# TASK BRIEF:
From the data that follows, print exactly the lines starting at the one containing "About Us (349, 2371)" and ending at the one containing "Komody, skříňky, sestavy (1349, 1614)"; include both of them and nothing more.

# Dataset entries:
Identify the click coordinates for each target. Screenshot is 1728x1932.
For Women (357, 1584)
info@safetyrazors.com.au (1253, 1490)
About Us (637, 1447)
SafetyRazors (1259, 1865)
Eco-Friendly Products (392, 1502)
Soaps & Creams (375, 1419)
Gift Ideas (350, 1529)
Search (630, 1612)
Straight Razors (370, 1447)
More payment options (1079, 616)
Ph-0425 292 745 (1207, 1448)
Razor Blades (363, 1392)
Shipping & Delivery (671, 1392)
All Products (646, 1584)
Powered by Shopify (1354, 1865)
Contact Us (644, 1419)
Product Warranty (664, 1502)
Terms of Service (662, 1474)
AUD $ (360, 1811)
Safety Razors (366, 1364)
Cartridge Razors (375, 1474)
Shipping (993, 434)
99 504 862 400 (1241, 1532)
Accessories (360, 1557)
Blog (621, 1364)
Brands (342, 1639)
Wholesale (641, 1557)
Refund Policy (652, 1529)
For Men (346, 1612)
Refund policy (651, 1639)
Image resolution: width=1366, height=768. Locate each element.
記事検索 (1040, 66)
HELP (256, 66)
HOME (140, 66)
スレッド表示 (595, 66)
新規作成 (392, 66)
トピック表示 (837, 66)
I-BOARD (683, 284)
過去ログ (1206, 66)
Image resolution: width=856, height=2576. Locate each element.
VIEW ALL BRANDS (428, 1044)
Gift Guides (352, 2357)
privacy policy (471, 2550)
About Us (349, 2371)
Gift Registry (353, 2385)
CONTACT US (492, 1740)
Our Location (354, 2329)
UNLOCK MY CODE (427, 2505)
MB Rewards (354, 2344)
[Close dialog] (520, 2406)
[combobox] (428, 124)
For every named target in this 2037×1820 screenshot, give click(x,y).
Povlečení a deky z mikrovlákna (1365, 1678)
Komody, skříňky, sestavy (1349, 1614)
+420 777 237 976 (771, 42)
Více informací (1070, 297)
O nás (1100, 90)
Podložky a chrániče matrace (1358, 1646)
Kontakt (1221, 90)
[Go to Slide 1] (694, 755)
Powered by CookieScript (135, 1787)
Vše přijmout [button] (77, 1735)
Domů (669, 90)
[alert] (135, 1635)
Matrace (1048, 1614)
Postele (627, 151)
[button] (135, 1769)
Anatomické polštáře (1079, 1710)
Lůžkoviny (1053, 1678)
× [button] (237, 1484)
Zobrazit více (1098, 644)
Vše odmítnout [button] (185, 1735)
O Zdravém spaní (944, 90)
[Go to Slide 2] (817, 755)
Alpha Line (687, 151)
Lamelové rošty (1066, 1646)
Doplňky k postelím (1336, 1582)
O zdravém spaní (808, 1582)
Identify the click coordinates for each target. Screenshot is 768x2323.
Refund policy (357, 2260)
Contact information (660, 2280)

# ANSWER TO THE EXERCISE:
About Us (349, 2371)
Gift Registry (353, 2385)
CONTACT US (492, 1740)
Our Location (354, 2329)
UNLOCK MY CODE (427, 2505)
MB Rewards (354, 2344)
[Close dialog] (520, 2406)
[combobox] (428, 124)
For every named target in this 2037×1820 screenshot, give click(x,y).
Povlečení a deky z mikrovlákna (1365, 1678)
Komody, skříňky, sestavy (1349, 1614)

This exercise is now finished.